The results of the study developed in Latin America and the Caribbean from the legal sciences by researchers in this 21st century by Caferrata, Rinaldi and Villavella Armengol, related to the technique of introducing environmental policies from the constitutional text, environmental responsibility, implementation of the EMS, the environmental audit, the concepts of economics and environmental accounting, the financial coverage with the environmental policy against damages caused by nature or by man, the reduction of costs and environmental pollution, the use of clean technologies and other management tools and climate change;They allow this author to confirm that for the company to be responsible for environmental protection, it is obliged to comply with environmental policies and regulations as a goal towards sustainable development; Its evaluation is carried out with the environmental audit by the SAI with the public commission.

From the legal perspective, the implementation of environmental protection policies by the Public Administration, the methods of applied environmental control, the relationship of Environmental Law with other branches of Law, especially with the Administrative, are corroborated. transversal and the link with other knowledge due to its interdisciplinarity and multidisciplinarity. However, Caferrata pointed out about other developments in Environmental Law in Latin America, meaning that they are distinguished by being recognized in domestic legal systems, in Mexico with a Federal Law on Environmental Responsibility and a General Law on Climate Change, a Law on the Rights of Mother Earth in Bolivia and a Law of Environmental Courts in Chile.

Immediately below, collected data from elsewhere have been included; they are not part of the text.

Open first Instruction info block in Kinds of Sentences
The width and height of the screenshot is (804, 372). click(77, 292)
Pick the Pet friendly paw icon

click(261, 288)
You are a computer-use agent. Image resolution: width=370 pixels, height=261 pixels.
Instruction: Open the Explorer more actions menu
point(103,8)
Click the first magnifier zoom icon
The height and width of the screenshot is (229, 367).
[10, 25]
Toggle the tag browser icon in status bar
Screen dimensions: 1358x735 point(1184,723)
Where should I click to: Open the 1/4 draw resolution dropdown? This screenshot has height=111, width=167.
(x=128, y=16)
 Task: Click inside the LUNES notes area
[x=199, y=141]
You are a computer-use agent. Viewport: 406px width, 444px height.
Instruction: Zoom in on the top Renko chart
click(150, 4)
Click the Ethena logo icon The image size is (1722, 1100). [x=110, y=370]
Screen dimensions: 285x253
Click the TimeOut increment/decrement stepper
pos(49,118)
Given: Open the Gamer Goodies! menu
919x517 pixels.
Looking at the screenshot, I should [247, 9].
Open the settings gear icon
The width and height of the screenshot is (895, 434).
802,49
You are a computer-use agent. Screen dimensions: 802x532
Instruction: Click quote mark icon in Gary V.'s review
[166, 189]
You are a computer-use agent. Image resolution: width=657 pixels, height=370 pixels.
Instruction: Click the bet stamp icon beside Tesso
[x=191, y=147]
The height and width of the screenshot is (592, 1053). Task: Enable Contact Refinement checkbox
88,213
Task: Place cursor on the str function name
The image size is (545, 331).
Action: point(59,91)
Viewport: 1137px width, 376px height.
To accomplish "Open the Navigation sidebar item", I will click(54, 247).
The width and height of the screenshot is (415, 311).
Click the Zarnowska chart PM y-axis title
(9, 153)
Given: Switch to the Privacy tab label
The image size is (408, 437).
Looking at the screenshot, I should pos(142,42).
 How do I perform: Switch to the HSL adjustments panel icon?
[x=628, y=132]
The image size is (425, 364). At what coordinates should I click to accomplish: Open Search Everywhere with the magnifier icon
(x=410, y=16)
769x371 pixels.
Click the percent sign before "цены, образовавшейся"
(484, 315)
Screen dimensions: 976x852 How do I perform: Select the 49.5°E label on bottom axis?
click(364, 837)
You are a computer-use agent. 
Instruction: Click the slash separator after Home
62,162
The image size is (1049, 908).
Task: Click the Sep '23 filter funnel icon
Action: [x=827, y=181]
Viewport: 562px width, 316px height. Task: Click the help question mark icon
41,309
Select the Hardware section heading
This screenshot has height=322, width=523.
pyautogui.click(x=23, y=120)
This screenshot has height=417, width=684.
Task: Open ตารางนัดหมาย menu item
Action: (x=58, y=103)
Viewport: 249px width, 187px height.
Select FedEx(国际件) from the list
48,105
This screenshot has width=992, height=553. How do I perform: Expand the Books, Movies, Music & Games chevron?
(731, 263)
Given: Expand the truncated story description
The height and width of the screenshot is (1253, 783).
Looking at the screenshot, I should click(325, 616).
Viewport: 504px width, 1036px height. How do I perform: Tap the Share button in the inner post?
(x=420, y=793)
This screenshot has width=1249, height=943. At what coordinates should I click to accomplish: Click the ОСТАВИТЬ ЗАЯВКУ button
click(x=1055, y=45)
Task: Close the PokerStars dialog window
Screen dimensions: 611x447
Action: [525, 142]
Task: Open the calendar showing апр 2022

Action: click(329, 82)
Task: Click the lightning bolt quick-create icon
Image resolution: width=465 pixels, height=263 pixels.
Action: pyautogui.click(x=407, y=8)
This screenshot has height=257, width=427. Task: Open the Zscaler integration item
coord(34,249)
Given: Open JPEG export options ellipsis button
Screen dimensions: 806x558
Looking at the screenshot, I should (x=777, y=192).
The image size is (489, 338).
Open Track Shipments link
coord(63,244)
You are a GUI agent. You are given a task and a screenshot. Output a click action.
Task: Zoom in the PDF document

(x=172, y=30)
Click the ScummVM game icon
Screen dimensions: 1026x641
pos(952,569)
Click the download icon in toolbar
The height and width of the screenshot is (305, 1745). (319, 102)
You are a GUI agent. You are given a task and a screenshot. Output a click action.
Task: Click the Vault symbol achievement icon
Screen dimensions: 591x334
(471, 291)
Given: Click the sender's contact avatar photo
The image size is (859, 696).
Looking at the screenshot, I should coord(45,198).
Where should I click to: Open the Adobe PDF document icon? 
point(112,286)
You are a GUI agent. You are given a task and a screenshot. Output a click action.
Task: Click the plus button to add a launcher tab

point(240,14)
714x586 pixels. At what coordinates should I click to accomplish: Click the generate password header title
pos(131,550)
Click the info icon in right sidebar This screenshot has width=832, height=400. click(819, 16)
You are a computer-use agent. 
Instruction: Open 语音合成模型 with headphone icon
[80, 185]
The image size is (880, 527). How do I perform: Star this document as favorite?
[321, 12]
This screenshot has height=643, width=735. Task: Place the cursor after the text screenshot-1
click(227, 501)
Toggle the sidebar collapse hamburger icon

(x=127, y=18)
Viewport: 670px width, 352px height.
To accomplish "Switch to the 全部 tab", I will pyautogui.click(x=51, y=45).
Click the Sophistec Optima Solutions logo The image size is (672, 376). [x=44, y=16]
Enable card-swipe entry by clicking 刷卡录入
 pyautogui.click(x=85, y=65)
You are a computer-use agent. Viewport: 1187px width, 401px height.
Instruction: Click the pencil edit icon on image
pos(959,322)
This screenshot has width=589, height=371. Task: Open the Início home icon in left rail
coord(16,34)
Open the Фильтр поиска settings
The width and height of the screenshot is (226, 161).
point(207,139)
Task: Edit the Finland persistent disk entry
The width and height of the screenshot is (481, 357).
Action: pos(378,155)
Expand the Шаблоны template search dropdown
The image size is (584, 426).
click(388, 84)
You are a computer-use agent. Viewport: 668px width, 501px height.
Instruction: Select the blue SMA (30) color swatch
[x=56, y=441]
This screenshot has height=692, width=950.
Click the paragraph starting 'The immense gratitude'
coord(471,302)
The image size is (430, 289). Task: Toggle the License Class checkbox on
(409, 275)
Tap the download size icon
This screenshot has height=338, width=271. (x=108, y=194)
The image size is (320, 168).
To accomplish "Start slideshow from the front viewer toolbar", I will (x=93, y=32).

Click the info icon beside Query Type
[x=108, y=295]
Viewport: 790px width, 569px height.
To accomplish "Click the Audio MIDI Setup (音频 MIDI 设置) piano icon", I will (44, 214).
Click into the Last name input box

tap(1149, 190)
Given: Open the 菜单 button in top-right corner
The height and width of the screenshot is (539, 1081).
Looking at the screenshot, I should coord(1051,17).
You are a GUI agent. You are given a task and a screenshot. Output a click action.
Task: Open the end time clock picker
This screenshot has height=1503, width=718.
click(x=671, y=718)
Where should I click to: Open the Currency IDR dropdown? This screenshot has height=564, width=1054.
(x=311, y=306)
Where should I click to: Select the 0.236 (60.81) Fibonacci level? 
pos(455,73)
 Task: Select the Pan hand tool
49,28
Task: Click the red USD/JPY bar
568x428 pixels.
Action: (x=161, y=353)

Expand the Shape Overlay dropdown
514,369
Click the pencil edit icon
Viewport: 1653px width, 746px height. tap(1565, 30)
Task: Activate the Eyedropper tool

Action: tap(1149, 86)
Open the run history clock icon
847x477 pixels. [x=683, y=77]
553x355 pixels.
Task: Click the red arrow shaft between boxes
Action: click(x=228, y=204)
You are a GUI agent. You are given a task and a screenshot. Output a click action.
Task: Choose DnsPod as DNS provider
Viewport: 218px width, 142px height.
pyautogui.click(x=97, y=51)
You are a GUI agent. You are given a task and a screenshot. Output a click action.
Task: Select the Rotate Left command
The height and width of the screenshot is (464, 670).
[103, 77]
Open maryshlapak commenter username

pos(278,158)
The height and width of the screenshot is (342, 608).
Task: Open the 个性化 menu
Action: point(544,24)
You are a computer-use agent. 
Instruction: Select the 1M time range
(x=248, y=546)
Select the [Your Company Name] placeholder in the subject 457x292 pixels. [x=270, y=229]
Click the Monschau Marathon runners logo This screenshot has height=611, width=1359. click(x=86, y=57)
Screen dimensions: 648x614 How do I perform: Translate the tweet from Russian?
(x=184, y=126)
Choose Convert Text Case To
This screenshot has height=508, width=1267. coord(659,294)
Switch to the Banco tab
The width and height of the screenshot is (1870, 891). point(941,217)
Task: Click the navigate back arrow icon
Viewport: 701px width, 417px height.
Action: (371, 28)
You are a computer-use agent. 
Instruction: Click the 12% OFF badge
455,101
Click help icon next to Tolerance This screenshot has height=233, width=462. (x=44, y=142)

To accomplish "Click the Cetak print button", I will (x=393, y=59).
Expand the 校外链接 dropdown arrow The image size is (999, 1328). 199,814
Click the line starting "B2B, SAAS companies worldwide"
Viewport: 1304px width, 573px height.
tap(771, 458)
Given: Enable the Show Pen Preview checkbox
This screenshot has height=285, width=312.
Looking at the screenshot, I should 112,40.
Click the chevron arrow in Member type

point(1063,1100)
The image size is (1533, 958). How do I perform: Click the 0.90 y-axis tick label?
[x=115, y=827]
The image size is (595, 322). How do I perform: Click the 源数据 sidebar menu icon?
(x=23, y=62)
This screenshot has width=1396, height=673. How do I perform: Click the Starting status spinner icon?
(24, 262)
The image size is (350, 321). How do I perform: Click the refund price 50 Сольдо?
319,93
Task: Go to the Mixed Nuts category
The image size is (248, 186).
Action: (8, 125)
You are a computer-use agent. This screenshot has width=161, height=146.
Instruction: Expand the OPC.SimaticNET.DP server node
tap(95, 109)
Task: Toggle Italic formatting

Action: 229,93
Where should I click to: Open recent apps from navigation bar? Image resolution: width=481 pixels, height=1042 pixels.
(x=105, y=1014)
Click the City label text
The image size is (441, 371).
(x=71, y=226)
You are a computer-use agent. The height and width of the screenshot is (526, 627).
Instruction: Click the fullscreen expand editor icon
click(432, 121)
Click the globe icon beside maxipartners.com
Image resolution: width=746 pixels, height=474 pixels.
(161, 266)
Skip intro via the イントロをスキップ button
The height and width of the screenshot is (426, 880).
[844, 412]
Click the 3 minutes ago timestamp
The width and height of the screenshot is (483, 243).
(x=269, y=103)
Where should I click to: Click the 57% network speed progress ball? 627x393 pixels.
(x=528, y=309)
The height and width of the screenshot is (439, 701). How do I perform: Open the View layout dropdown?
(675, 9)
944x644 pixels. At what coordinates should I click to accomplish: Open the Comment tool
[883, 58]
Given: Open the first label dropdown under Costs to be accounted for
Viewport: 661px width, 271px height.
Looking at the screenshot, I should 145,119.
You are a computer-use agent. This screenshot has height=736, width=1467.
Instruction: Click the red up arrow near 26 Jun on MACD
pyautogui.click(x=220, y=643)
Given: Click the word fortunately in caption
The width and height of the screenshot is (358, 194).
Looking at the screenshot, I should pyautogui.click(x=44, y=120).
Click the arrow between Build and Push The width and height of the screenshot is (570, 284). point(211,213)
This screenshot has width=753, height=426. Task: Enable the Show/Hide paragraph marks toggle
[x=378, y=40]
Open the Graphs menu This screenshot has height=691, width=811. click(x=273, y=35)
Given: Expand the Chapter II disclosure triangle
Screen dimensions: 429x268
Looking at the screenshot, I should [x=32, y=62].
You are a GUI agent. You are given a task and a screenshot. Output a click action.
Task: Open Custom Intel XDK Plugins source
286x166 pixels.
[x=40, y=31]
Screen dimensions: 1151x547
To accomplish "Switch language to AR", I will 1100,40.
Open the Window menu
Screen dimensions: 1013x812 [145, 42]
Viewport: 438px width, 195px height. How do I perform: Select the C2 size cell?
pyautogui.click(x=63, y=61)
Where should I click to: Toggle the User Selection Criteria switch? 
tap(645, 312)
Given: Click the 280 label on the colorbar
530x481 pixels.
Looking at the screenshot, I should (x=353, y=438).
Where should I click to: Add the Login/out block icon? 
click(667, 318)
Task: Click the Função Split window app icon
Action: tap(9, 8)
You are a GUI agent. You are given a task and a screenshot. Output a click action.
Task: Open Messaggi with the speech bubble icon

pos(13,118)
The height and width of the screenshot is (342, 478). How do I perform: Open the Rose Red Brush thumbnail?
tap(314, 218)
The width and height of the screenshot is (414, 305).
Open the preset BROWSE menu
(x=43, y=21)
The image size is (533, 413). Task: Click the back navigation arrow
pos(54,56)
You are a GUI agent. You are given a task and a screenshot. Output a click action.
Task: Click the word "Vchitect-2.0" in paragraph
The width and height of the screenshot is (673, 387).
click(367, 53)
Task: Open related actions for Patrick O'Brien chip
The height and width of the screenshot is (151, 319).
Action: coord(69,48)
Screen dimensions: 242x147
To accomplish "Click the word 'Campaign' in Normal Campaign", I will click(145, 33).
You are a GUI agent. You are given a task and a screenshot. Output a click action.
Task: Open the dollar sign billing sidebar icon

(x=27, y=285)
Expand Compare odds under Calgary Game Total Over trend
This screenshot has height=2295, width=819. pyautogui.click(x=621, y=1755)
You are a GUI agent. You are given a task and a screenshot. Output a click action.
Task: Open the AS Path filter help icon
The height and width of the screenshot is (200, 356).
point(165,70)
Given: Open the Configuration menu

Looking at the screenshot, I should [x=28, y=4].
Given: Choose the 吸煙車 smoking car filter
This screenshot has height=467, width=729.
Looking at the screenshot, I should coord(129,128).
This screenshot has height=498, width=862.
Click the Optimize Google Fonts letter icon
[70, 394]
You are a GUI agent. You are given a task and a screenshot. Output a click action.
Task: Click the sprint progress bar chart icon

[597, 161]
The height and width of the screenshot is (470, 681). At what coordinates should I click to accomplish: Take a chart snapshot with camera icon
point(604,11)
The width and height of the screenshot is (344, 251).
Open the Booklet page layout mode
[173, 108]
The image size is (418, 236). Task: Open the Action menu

Thus, this author, when comparing the legal systems of the Latin American and Caribbean region with that of the European Union, verifies that they differ with the approval of a new Law on liability for serious pollution episodes in this continent, which has demanded new liability systems from the Public Administration linked to environmental control. Regulations developed through a process of public participation, to form a new system of strict liability, focused on the recovery of the degraded, based on the principles of prevention and on the polluter pays for Environmental Law as indicated by Gomez Orea.

Before all this introductory analysis, in the Cuban nation it was not until 1976 that the need for the creation of an organ of attention to the Cuban environment is reflected in the Constitution of the Republic and in the programmatic documents of economic development. Said body was the National Commission for the Protection of the Environment and the Rational Use of Natural Resources in which, with a small executive secretariat, representations of all the Organisms of the Central Administration of the Cuban State were gathered and where all actions were coordinated environmental court of the country.

In 1995, it was decided to create within the framework of the national Public Administration the Ministry of Sciences, Technology and Environment, and with this, Law No. 81 of 1997 was promulgated, replacing the previous Law No. 33 of 1980, which supports legally the policy outlined by the National Environmental Strategy and develops the general legal framework for its application. This law includes in the articles of Chapter IX, Economic Regulation, the aforementioned legal basis for the policy outlined in article 61, establishes the use of economic regulation as an instrument of environmental policy and management and conceives it on the basis of employment, among others of tax, tariff or differentiated price policies, for actions that affect the environment.

As can be seen in matters of environmental taxation in our country, progress has been made in recent years, thanks in the first place to the political will of the State to achieve sustainable development, without putting current and future generations at risk and the need to create the necessary awareness for the care and protection of the environment and secondly the implementation of a fiscal policy that pays tribute to the State's finances, achieving a better redistribution of national income. For this, in the National Environmental Strategy approved in 1997, the policy bases for the application of economic measures aimed at the protection of the environment are found; these constitute, in fact,a set of measures that promote the gradual internalization of environmental externalities and therefore influence environmental costs, and through them indirectly and in conjunction with other instruments, influence the environmental decision-making of producers, consumers and policy-makers of decisions.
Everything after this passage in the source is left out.